What this exercise asks
- 1) Answer these questions about the forum thread on indoor archery problems, marking each answer (a), (b) or (c):
(a) How many weeks does the league that the original poster is in last?
(b) What score has the original poster been shooting over the last few weeks?
(c) What change does the reply's writer say helped a lot?
- 2) Give the stretch of the records from the line that contains "The width and" through the line that contains "coord(48,319)" as a numbered list, skipping blank lines. Leave the pictures out.

## BEGIN Text to read

# Problems indoors please help



## LSA41144 (Aug 15, 2008)

I have shot 3d for several years. I shoot alot of ASA and IBO however i find that indoors I am having alot of problems. This is my first year shooting indoors and we are in the middle of a 10 week 5 spot league. My problem is that everything is calm and steady i draw my bow above my target... then slowly come down on target and everything is calm and smooth. then as soon as i come over the white center on the target my bow goes crazy it moves all over the place. If i was settling outside the spot. it sets great but as soon as i get inside the target it starts jumping around. I am using a spot hogg release however i also own a stan mag micro. Stan 4 finger thumb shooter. Scott strap release. BTgold 3 finger. 2 finger HT and nothing is any better. I mean i am not shooting horrible rounds.. the last few weeks i am at 300 and 44x but my shots just dont feel good
any suggestions on how to settle down i would be greatful.. thanks


----------



## Lien2 (Aug 4, 2005)

LSA41144 said:


> I have shot 3d for several years. I shoot alot of ASA and IBO however i find that indoors I am having alot of problems. This is my first year shooting indoors and we are in the middle of a 10 week 5 spot league. My problem is that everything is calm and steady i draw my bow above my target... then slowly come down on target and everything is calm and smooth. then as soon as i come over the white center on the target my bow goes crazy it moves all over the place. If i was settling outside the spot. it sets great but as soon as i get inside the target it starts jumping around. I am using a spot hogg release however i also own a stan mag micro. Stan 4 finger thumb shooter. Scott strap release. BTgold 3 finger. 2 finger HT and nothing is any better. I mean i am not shooting horrible rounds.. the last few weeks i am at 300 and 44x but my shots just dont feel good
> any suggestions on how to settle down i would be greatful.. thanks


Are you new to using a scope? Sometimes the added magnification is hard to adjust too and a person "freaks" out cuz the movement is amplified when using a high powered scope. You need to learn to relax like you do when you are off the target, this will get better over time. Lowering the draw weight on my spots bow helped me a lot!

## END Text to read
## BEGIN Data records

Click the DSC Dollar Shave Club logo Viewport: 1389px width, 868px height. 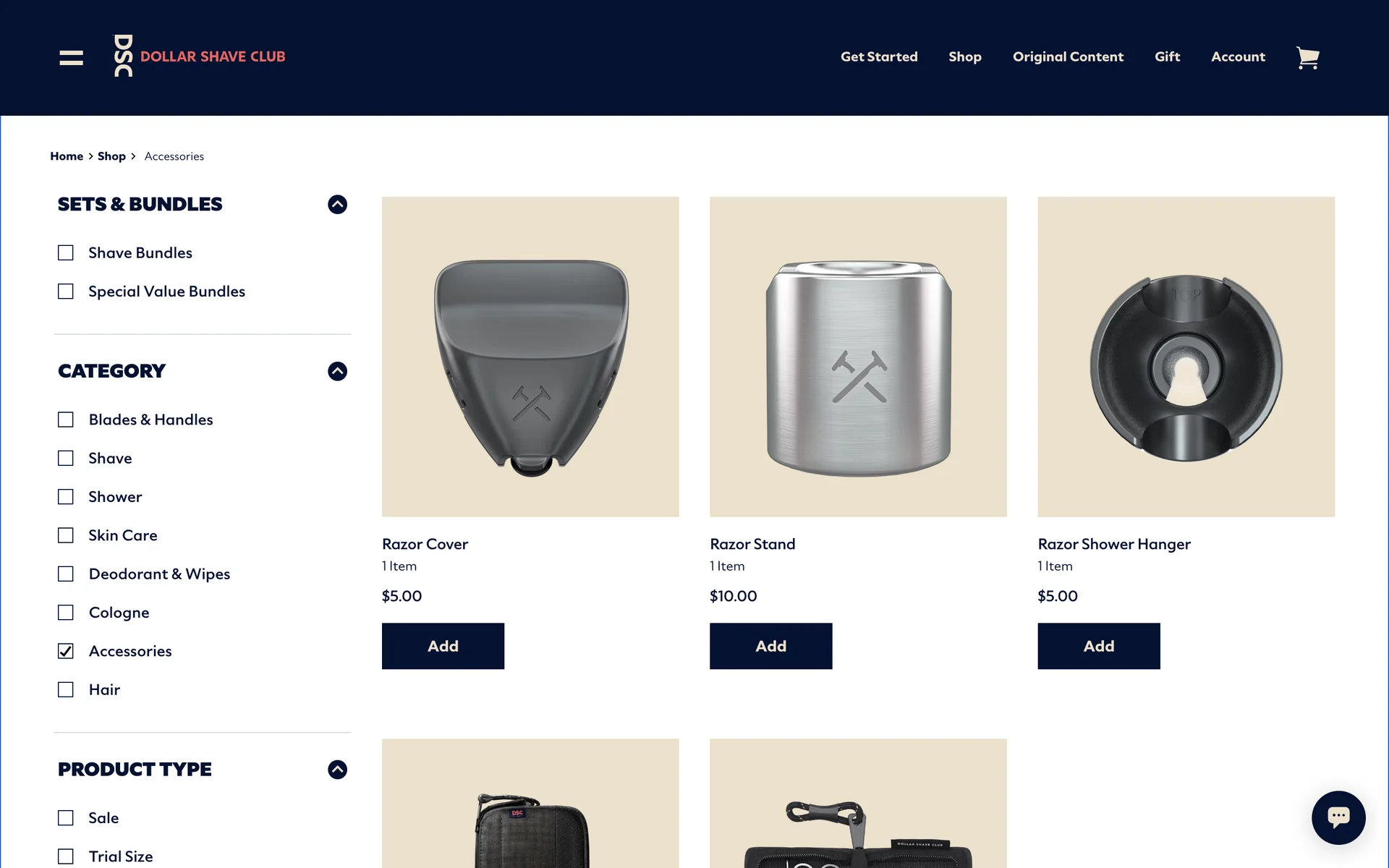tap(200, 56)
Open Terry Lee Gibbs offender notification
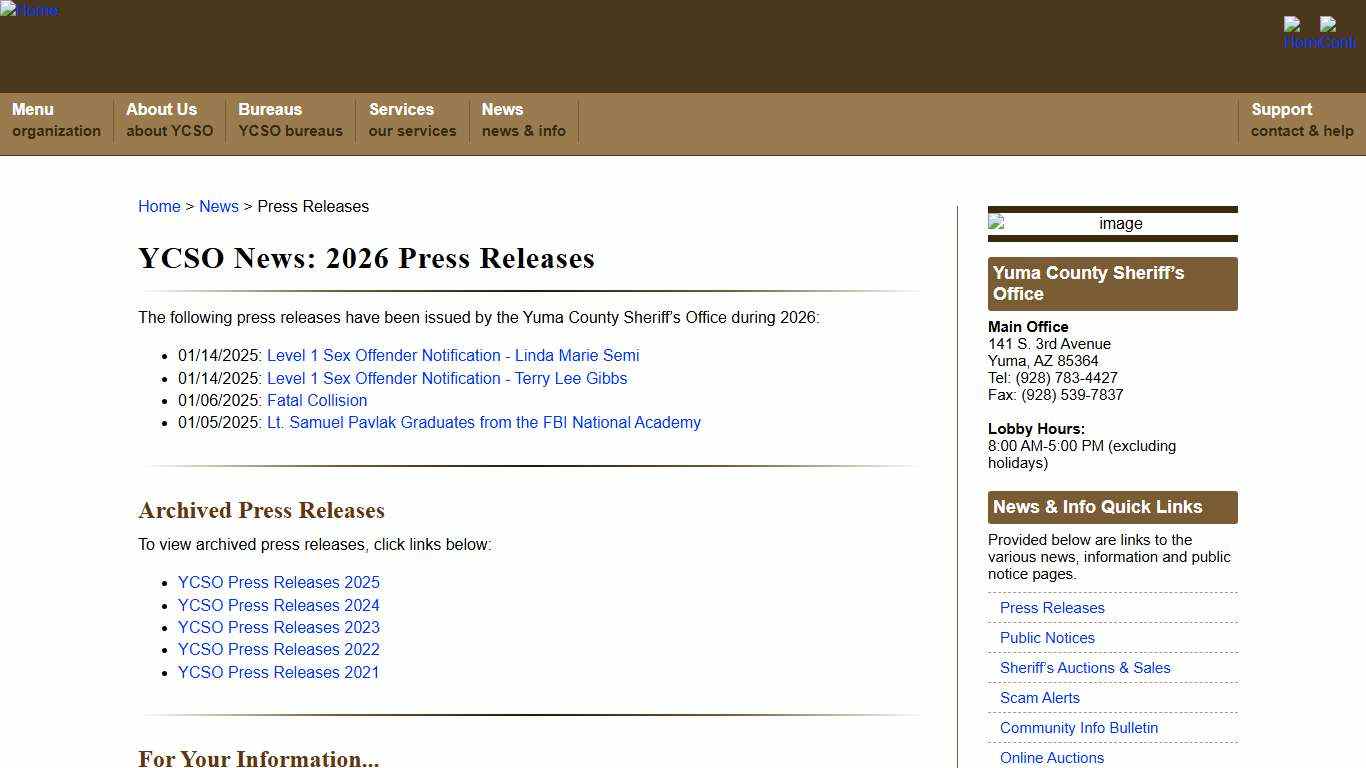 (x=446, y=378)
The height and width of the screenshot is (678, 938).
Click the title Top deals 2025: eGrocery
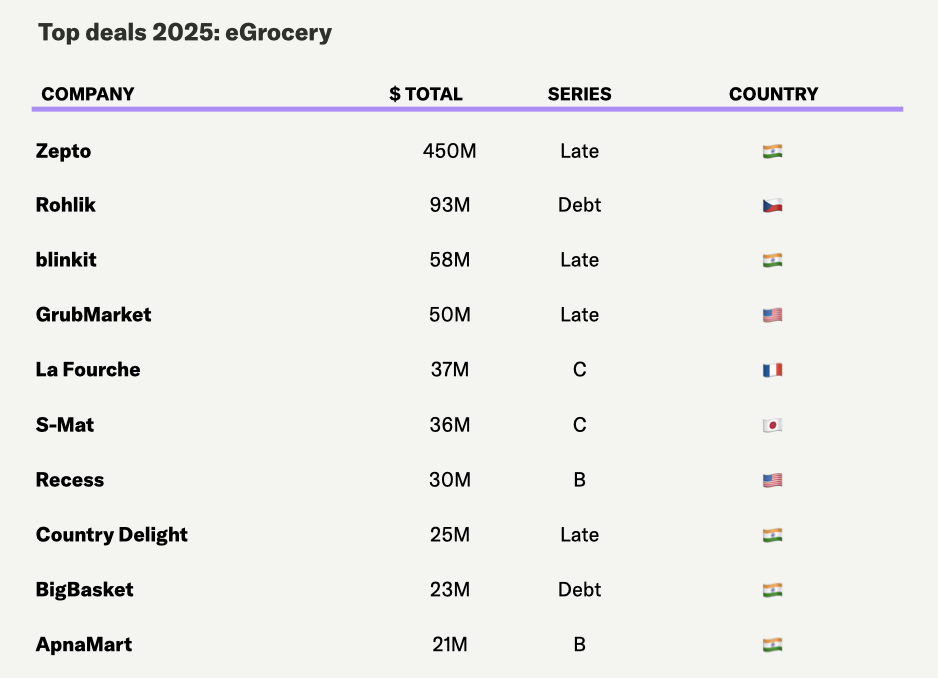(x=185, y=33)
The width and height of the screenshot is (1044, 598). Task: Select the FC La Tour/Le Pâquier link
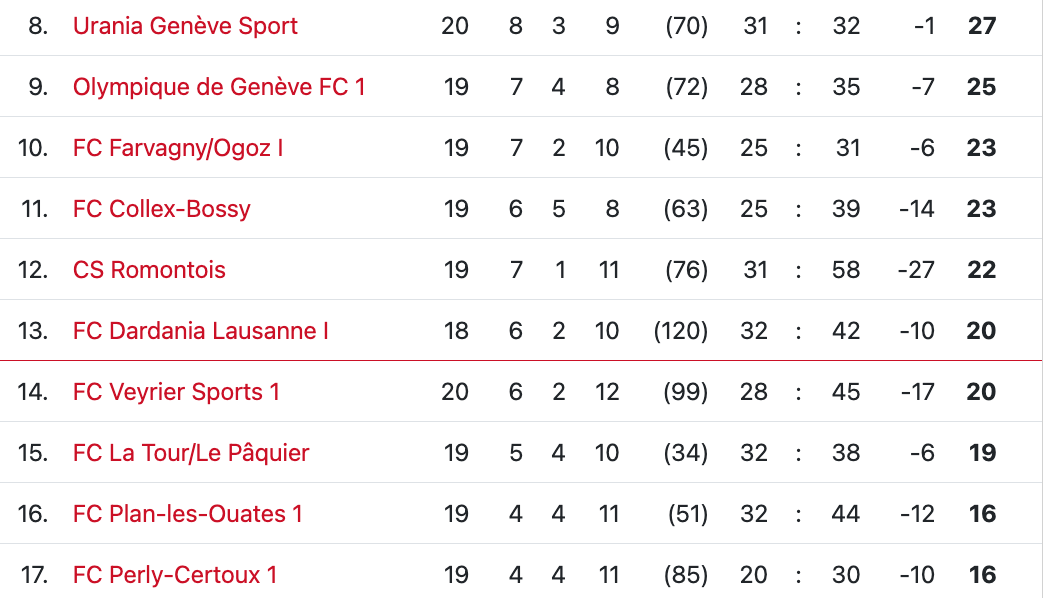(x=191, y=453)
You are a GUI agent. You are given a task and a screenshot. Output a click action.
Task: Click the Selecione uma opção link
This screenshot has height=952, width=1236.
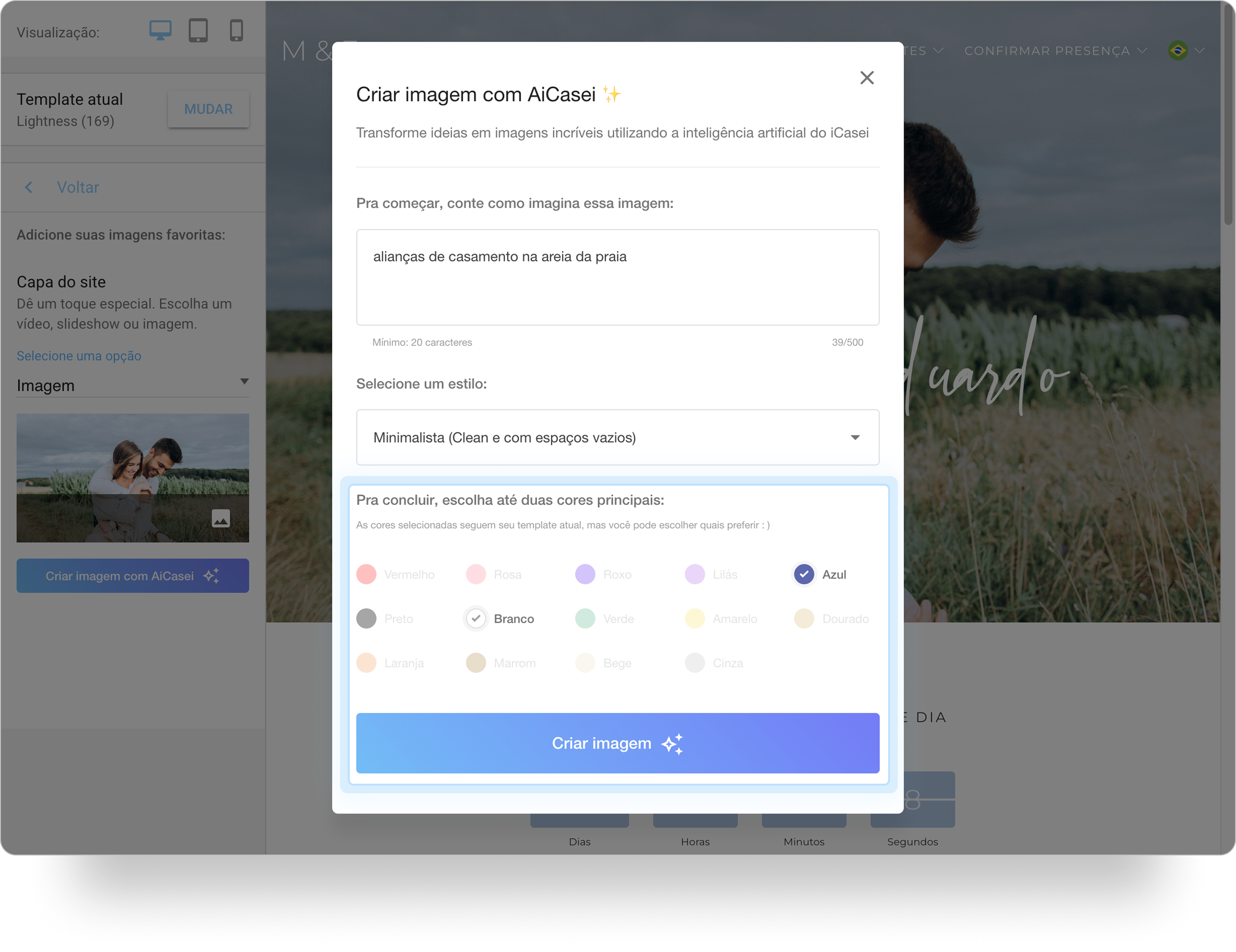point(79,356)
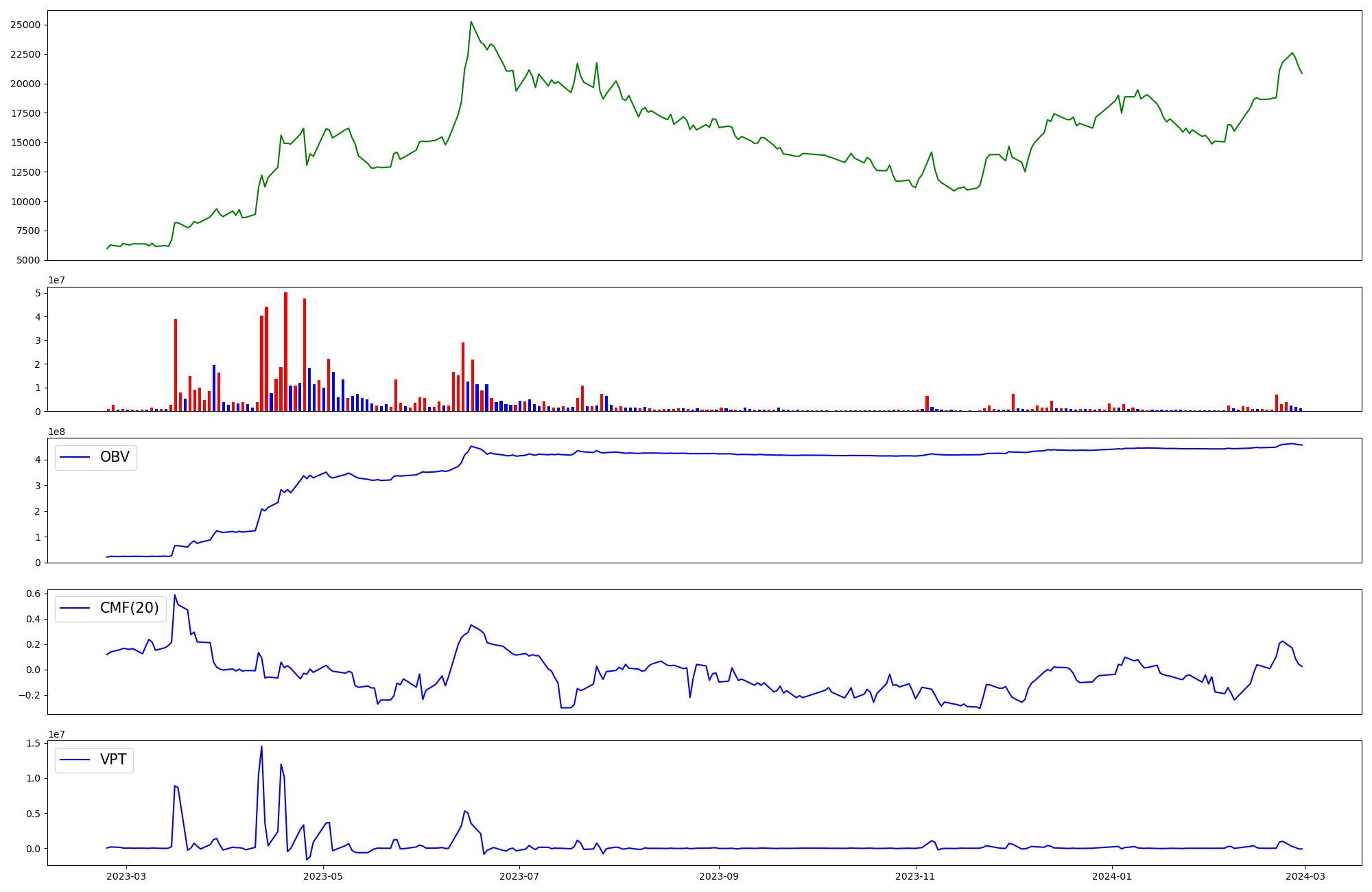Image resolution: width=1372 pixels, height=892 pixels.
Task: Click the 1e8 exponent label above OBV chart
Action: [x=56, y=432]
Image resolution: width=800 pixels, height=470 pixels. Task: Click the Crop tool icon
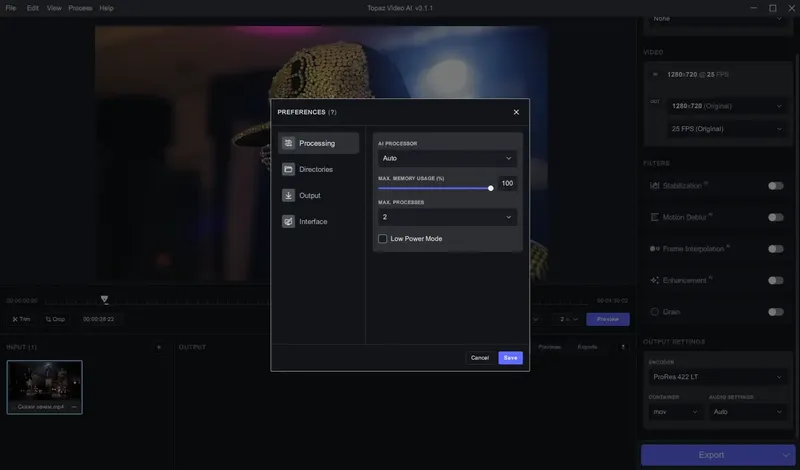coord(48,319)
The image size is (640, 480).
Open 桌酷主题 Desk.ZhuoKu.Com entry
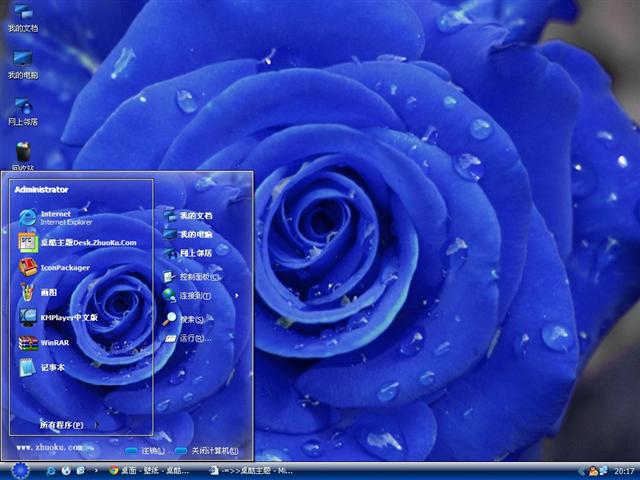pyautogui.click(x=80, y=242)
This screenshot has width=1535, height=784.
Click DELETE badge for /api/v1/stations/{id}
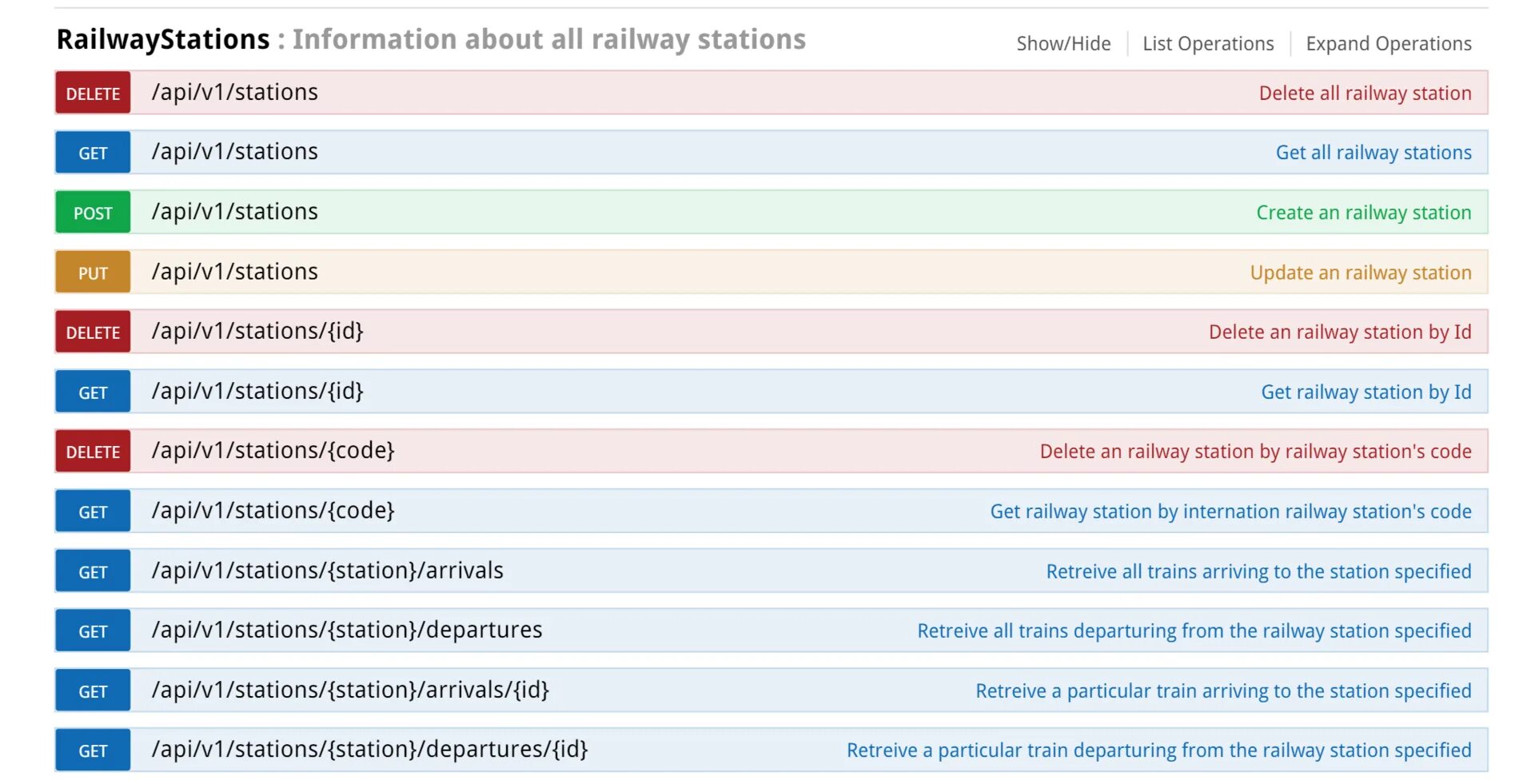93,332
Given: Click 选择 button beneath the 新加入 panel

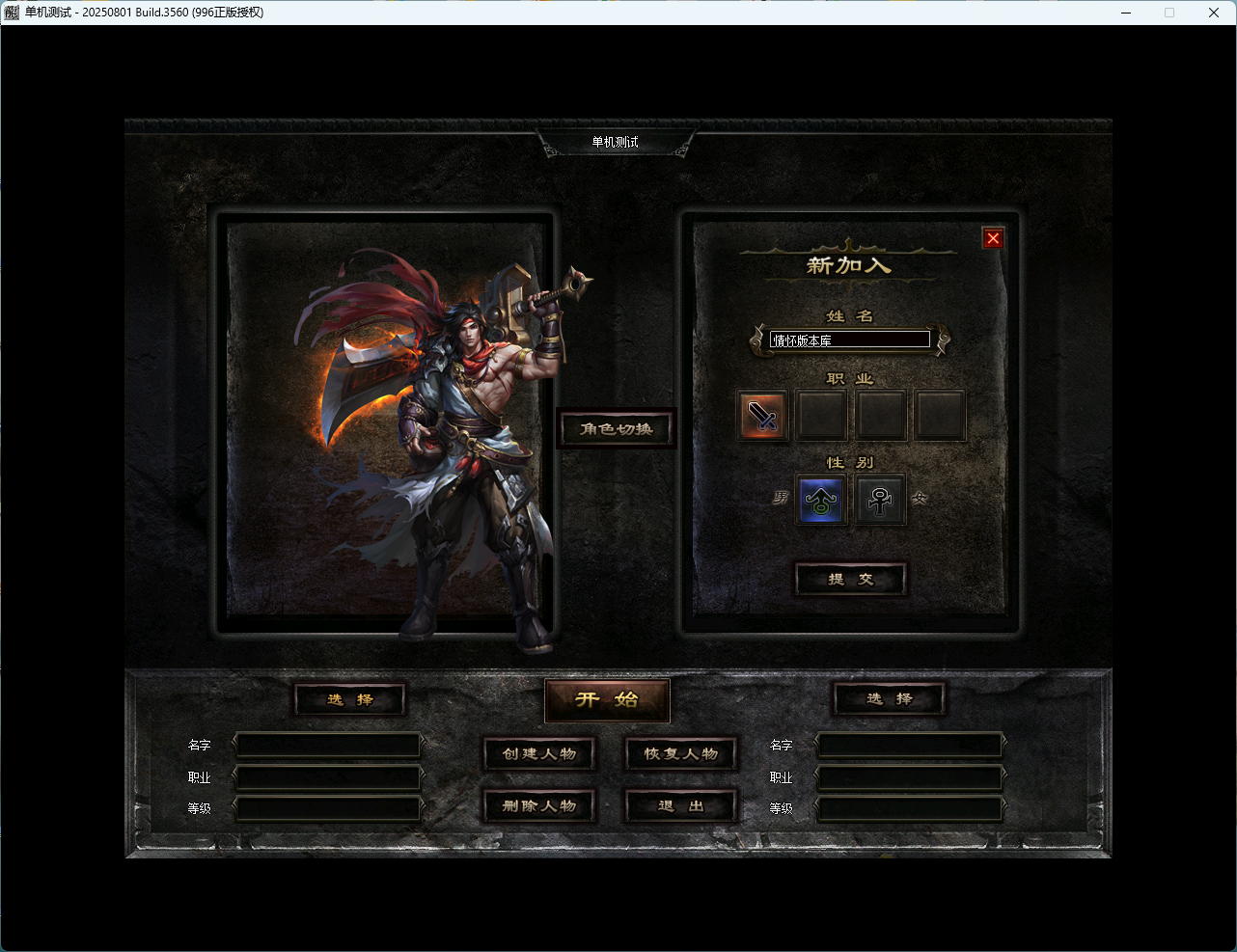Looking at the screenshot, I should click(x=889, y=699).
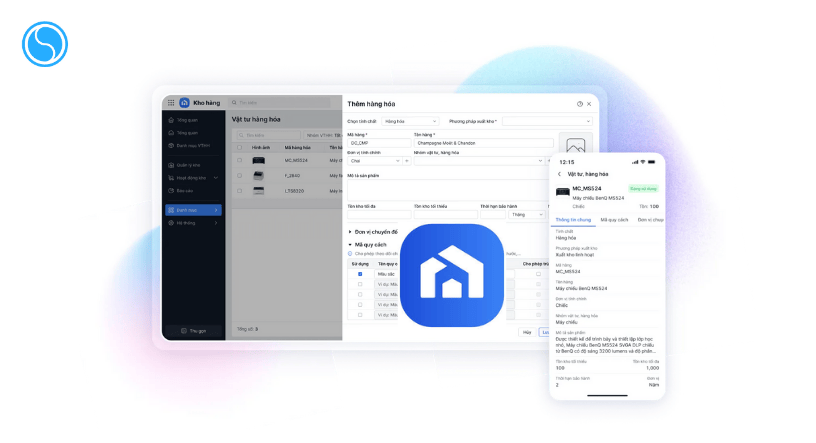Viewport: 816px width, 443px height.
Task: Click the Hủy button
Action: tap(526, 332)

## END Data records

Answers for the tasks
- 1)
(a) 10 weeks.
(b) 300 and 44x.
(c) Lowering the draw weight on the writer's spots bow.

- 2)
1. The width and height of the screenshot is (1044, 598). Task: Select the FC La Tour/Le Pâquier link
2. (x=191, y=453)
3. You are a GUI agent. You are given a task and a screenshot. Output a click action.
4. Task: Click the Selecione uma opção link
5. This screenshot has height=952, width=1236.
6. point(79,356)
7. Image resolution: width=1372 pixels, height=892 pixels.
8. Task: Click the 1e8 exponent label above OBV chart
9. Action: [x=56, y=432]
10. Image resolution: width=800 pixels, height=470 pixels. Task: Click the Crop tool icon
11. coord(48,319)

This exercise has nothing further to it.